Google recently launched a new way to prevent bots sending form requests. Old reCAPTCHA asked website users to fill a input box with text presented in an image. This old reCAPTCHA model was not user friendly and had become less secure as new algorithms were developed to break it. Therefore Google came out with a new reCAPTCHA model. The new model can verify spam or not by just using a checkbox. Now users don’t have to read the scary text and fill text boxes. The new reCAPTCHA model is called as “No CAPTCHA reCAPTCHA”.
The new model is more user friendly and secure.

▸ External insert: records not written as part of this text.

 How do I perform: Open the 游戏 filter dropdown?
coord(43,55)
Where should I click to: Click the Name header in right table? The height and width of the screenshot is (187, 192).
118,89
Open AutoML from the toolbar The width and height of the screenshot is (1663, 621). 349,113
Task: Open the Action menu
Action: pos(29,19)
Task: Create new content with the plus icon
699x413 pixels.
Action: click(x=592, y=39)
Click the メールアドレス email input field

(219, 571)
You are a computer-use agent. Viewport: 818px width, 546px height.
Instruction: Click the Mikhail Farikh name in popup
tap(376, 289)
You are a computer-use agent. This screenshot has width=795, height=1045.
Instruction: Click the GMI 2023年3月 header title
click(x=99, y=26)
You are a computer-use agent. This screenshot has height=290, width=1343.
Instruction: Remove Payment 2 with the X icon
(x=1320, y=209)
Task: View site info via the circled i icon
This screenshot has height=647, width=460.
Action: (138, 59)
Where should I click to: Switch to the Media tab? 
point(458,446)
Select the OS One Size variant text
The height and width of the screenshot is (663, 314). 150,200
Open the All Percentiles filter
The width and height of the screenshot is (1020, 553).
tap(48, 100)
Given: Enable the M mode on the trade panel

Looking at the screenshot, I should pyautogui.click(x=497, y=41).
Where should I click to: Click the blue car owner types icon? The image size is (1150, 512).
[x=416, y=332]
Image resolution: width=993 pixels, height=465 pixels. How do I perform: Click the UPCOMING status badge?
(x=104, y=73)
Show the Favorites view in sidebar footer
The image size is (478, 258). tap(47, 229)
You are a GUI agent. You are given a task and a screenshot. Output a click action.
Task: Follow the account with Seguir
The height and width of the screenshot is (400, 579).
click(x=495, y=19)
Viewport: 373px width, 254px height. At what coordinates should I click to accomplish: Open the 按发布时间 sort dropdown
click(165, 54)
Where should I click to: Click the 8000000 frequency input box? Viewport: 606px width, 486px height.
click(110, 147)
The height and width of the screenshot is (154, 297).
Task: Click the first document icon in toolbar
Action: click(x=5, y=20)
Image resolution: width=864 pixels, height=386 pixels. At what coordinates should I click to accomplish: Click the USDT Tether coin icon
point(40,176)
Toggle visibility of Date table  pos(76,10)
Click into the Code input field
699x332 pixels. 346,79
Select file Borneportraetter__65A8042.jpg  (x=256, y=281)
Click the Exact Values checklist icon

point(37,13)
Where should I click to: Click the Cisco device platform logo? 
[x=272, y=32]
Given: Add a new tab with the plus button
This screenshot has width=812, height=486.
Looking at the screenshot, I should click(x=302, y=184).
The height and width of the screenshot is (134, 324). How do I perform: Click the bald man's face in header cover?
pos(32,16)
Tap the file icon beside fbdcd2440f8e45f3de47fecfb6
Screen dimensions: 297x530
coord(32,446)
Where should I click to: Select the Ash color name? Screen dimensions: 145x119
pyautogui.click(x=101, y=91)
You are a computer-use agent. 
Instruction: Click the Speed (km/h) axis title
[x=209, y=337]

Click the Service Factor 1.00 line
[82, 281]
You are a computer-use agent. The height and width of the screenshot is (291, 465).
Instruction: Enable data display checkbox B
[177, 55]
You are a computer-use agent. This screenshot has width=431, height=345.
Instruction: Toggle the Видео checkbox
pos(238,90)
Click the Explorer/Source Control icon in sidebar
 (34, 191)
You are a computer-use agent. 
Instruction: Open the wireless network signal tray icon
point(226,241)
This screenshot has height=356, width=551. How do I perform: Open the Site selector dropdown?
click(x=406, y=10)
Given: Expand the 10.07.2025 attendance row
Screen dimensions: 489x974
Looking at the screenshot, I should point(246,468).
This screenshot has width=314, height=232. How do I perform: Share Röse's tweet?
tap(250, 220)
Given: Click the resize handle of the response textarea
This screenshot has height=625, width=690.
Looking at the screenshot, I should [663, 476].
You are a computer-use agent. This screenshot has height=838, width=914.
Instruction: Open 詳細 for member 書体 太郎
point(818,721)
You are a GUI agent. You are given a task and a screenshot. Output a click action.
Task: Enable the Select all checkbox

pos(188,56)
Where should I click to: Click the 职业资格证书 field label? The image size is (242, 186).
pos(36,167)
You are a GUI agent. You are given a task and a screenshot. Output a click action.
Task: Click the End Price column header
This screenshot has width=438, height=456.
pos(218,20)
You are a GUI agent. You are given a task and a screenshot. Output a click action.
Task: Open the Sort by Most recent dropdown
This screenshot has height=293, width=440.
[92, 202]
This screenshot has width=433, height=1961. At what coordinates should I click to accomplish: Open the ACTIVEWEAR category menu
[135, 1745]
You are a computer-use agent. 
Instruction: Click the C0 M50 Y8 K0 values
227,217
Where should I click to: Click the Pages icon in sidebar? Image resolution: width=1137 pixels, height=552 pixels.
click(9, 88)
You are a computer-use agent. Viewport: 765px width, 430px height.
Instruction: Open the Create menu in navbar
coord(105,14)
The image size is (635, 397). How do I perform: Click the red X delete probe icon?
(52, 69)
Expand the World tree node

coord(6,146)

Registering and Retrieving Keys
To integrate the new reCAPTCHA in your website forms first register your site and retrieve reCAPTCHA client and secret keys.
PHP Code Example
Integrating it is very easy. Here is a PHP code example of integrating in your forms
<html>
<head>
<title>Google reCAPTCHA demo</title>
<script src='https://www.google.com/recaptcha/api.js'></script>
</head>
<body>
<form method="post" action="index.php">
<div class="g-recaptcha" data-sitekey=""></div>
<input type="submit" />
</form>
</body>
</html>
<?php
if($_SERVER["REQUEST_METHOD"] === "POST")
{
//form submitted
//check if other form details are correct
//verify captcha
$recaptcha_secret = "";
$response = file_get_contents("https://www.google.com/recaptcha/api/siteverify?secret=".$recaptcha_secret."&response=".$_POST['g-recaptcha-response']);
$response = json_decode($response, true);
if($response["success"] === true)
{
echo "Logged In Successfully";
}
else
{
echo "You are a robot";
}
}
Here assign data-sitekey attribute to site key and PHP recaptcha_secret variable to secret key.